Can more complex loop be executed faster?

Question

I found this out when preparing to implement a python-like ",".join(vector) function in C++. I wanted to compare whether it makes sense to eliminate an inner if first element condition used to avoid placing additional ',' at the beginning of the string. I wrote following functions:

long long test1() // 38332ms
{
    long long k = 0;
    for (long long i = 0; i < 10000000000; ++i)
    {
        if (i != 0)
        {
            k += 2;
        }
        k += 1;
    }

    return k;
}

long long test2() // 45272ms
{
    long long k = 0;
    k += 1;
    for (long long i = 1; i < 10000000000; ++i)
    {
        k += 2; // in the real code it might be impossible to merge
        k += 1; // those operations
    }

    return k;
}

I used the simplified code to make conditional jumps more meaningful. I was expecting that the branch prediction would minimize the difference. To my surprise the first function performed better. I was testing the Debug setting under VS2015. The compiler didn't perform any optimizations - I've checked the assemblies. I have also tried to move some things around - move functions definitions, call order, limiting constant. The ratio was roughly the same.

What could be a possible explanation?

Edit: Instead of analyzing this specific scenario I was trying to get some generic answer about possible reasons of such behavior. My guess is that CPU is performing some kind of heuristics during the branch prediction and that in my specific case the my specific CPU was better at predicting this branch in the test1. This is only my intuition so I was wandering whether it might be correct. Could anyone think about it while taking my guess into consideration?

How many times have you experimented with this? There's a lot that can affect completion time from run to run — Joey Wood, Sep 29 '16 at 23:39
I see the same effect on Linux with gcc 4.8.5 on a Haswell-based server. It's robust to reordering the functions, changing the constants, etc. Looking at the assembly output, the only difference is 3 extra instructions to handle the special case in `test`. Best guess is that it's an esoteric architecture-specific instruction alignment and/or instruction cache issue. Interestingly, `gcc` makes `test2` free when compiled with `-O3`, but it doesn't optimize away `test`. — Mr Fooz, Sep 29 '16 at 23:51
ten runs. Test 2 consistently longer by about 6/10ths of a second. GCC 4.8.1. No optimizations. AMD A10 processor — user4581301, Sep 29 '16 at 23:54
Why do you not set `k` to one to begin with and then do `k += 3` in the loop in `test2`? — NathanOliver, Sep 29 '16 at 23:55
What happens if you swap the order of the functions in the source file, so that test2 is first? — 1201ProgramAlarm, Sep 30 '16 at 01:21
By default the Visual Studio Debug setting specifies "/O0" disabling optimizations. — kfsone, Sep 30 '16 at 06:19

score 2 · Accepted Answer · edited May 23 '17 at 10:27

Since you compiled in debug mode, your loop probably stores/reloads k to memory every iteration (and same for the loop counter). Tiny loops in un-optimized code usually bottleneck on store-forwarding latency (~5 cycles on Intel Haswell), not on any kind of throughput bottleneck.
_ _ _ _ _ _ _
* _Objective_
Return the stretch of the loop-performance thread from "What could be" through "guess into consideration?", copied word for word.

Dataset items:
_ _ _ _ _ _ _
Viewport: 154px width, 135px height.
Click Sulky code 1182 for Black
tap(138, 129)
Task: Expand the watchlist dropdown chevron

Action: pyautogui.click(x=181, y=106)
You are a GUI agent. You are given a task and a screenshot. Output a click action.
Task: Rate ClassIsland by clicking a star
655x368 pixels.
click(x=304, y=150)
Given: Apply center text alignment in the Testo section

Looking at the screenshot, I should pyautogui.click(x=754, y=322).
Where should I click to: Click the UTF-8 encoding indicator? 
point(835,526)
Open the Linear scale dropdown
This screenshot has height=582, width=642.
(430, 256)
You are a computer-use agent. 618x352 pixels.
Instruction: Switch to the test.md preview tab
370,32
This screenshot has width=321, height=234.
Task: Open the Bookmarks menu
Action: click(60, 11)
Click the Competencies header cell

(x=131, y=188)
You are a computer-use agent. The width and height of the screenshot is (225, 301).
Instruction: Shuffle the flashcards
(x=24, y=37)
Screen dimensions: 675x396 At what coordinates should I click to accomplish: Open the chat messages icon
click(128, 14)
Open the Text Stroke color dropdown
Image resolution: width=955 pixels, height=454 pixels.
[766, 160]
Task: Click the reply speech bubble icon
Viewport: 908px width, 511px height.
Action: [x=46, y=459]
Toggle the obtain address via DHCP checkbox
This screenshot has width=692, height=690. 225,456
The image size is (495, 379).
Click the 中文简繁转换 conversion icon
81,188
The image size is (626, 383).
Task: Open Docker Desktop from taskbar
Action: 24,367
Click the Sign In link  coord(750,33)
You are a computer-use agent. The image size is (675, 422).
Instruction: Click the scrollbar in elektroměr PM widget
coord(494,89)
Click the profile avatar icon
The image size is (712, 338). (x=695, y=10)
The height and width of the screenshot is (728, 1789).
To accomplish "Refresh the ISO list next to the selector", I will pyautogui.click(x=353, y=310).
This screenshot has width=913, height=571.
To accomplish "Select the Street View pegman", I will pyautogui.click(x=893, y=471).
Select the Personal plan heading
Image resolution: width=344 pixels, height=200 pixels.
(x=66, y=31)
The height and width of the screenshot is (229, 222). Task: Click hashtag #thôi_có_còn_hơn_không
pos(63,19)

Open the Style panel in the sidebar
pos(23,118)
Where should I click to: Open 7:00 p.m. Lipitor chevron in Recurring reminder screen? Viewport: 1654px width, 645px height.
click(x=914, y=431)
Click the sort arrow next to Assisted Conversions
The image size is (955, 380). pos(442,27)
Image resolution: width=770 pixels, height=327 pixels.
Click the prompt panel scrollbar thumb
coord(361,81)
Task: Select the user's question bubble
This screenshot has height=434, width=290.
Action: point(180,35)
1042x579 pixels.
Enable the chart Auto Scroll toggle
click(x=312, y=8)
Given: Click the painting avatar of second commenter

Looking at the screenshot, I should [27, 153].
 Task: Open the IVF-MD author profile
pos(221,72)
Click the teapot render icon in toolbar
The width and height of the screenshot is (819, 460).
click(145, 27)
_ _ _ _ _ _ _
* _In response_
What could be a possible explanation?

Edit: Instead of analyzing this specific scenario I was trying to get some generic answer about possible reasons of such behavior. My guess is that CPU is performing some kind of heuristics during the branch prediction and that in my specific case the my specific CPU was better at predicting this branch in the test1. This is only my intuition so I was wandering whether it might be correct. Could anyone think about it while taking my guess into consideration?